Following on from this thread ...
http://www.biopowered.co.uk/forum/index.php/topic,865.msg7685.html#msg7685There's something really screwy going on.
The bio had sat in the processor and cooled to 26°C over night. I took a sample and it looked reasonable, a few soapy lumps but OK. I decided to play it safe and just add winteriser, pump out and settle. This seemed to have worked for all the samples I'd taken.
So I did just that. Quite nice looking bio pumped into the settling tank, then suddenly I got thick, grayish/brown soap. Pumping out from the bottom of the tank means that all this gunge was floating on the bio. Even I know hat's just not what's supposed to happen.
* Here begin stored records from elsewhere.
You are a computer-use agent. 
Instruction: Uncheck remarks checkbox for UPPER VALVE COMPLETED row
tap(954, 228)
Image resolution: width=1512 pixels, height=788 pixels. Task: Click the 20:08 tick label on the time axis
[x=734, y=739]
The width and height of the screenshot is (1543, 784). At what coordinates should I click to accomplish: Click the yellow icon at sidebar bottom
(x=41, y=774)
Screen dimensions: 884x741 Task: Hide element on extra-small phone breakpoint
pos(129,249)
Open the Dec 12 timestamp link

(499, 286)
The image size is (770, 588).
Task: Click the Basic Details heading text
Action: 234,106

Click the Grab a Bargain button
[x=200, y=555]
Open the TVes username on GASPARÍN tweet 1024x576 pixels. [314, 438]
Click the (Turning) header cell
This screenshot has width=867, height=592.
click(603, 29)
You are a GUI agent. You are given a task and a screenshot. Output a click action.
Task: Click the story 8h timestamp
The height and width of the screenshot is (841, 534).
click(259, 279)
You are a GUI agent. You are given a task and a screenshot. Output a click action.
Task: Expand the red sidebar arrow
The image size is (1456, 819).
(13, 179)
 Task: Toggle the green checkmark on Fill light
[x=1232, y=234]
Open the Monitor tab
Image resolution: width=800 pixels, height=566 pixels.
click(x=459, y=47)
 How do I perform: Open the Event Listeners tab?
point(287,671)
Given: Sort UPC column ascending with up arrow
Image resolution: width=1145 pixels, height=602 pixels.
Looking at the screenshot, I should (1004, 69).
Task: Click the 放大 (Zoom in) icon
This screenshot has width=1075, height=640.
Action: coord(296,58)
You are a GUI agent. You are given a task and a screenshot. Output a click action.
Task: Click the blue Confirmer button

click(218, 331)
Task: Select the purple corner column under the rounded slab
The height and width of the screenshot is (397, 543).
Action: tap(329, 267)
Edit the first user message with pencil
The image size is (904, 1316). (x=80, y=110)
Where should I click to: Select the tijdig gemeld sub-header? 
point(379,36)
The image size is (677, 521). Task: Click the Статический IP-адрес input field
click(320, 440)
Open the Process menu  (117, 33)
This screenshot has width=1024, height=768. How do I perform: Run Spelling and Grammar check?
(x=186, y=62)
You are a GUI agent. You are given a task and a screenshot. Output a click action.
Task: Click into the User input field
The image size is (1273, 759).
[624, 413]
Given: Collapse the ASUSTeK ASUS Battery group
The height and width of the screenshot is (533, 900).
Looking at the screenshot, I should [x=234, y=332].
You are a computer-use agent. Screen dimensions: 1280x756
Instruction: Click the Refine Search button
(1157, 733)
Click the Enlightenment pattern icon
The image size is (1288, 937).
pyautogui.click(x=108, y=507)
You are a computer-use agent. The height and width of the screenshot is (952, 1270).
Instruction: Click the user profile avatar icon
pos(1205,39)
I stopped the pump quickly, drained the remnants into a barrel and spent the rest of the day trying to work out what was going on. I could well be wrong, but I'm pretty dammed sure the oil was dry. If that was the case there's no water present to make soap. Added to that the soap appeared at the demeth stage not the reaction stage.
To my knowledge in four years of reading bio forums, although is often talked about, no one has ever claimed to have one or described what a reverse reaction looks like. With no chemistry knowledge you would assume if would revert to oil, but what if that wasn't the case and it reverts/converts to some other gloop?
Could what I'm seeing be the elusive reverse reaction. It upholds my claim the oil was dry. It appeared at the right time in the process. It appeared after a long demeth period. It could explain the strange floating behaviour of the "soap" and the rubbery glycerol which set in the pipe work within an hour.
I did cock up on the sums, but only a little and what I gained by my error I lost by reducing the base , so not massively overdosed with catalyst.
Ducks and waits for incoming!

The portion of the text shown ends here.